The case of Harrison Board of Education v. Netchert, which was recently approved for publication, presented what the court deemed an “interesting conundrum”: whether a referendum question that plaintiff concedes has no actual legal effect on the relationship between the parties nonetheless should be barred. The court ultimately answered no.
The Facts of the Case
The Town of Harrison Board of Education (“Harrison BOE”) filed a verified complaint in lieu of prerogative writs seeking an order restraining defendant Barbara Netchert (“Netchert”), in her capacity as Hudson County Clerk, from printing a nonbinding referendum question submitted by the Borough of East Newark’s Mayor (“East Newark”),on the ballot for the general election in November 2014. The ballot question read: “Should East Newark High School students be sent to Kearny High School instead of Harrison High School?”

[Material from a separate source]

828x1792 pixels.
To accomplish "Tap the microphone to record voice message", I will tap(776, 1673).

For over 100 years, East Newark, which has no high school, has been in a sending-receiving relationship with the Harrison BOE. Over the past several years, the East Newark BOE has expressed a desire to terminate the arrangement. However, the Harrison BOE has refused to do so unless the East Newark BOE follows the legally required procedure under N.J.S.A. 18A:38-13 for terminating the relationship, which requires that the East Newark BOE submit an application and feasibility study to the Commissioner of Education for approval.
In its suit, the Harrison BOE maintained that the referendum question was patently invalid because the East Newark Mayor had no authority to submit a nonbinding referendum question relating to the internal affairs of the East Newark BOE, a separate and distinct governing body. East Newark rejected the challenge to its authority and raised a number of other defenses, which included: (1) the plaintiff’s failure to show that the Borough acted in an arbitrary, capricious, or unreasonable manner; (2) lack of standing; (3) it is time-barred by Rule 4:69-6(a) because the suit brought later than forty-five days after the accrual of the claim.
The Court’s Decision
The court ultimately concluded that the nonbinding referendum question was proper, but that the proposed accompanying interpretive statement must be stricken because it was prepared by the Borough Clerk and was not approved by resolution of Harrison’s municipal counsel.

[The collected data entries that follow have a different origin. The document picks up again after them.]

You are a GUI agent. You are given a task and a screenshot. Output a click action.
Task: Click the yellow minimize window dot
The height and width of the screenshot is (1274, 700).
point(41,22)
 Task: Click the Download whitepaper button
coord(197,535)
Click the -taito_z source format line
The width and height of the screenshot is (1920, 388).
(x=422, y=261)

With regard to standing, the court agreed with the Harrison BOE that it had standing to challenge the referendum because its claim implicates issues of considerable public interest and importance. “As the current receiving district of East Newark high school students, the Harrison BOE has an interest in a legal and lawful vote on the nonbinding referendum asking voters whether the send-receive relationship should be terminated. The Harrison BOE is neither a mere interloper nor an intermeddler in this dispute,” the court explained.
The court also concluded the complaint was not untimely. According to the court, the “case presents issues of significant public importance relating to the legality, under N.J.S.A. 19:37-1, of East Newark’s efforts to place a referendum question on the ballot.” Accordingly, it held that, even if the forty-five day accrual period had passed, this case presented issues of public interest significant enough to warrant an enlargement of the period.
Despite confirming the Harrison BOE’s ability to challenge the referendum, the court ultimately concluded that the nonbinding referendum question could proceed, absent the interpretative statement. As explained in the opinion:
East Newark is not seeking legislation outside the scope of its affairs; it merely seeks to determine its citizens’ sentiments in respect of where its students attend high school, a factor that unquestionably will influence the appropriation determinations it makes when the Board of School Estimate next meets. Given its fiscal responsibilities, and the impact of the choice of high school on the budget, this issue clearly is one of fiscal importance to the Board of School Estimate and, by association, the municipality. East Newark has the authority not only to take action on the sending-receiving relationship within the scope of its budgetary responsibilities, but also to proffer the referendum related to it.
Finally, because the public question at issue did not concern an amendment to the State Constitution or any statute, the court found that an interpretive statement was not required. Therefore, the ballot question could proceed alone.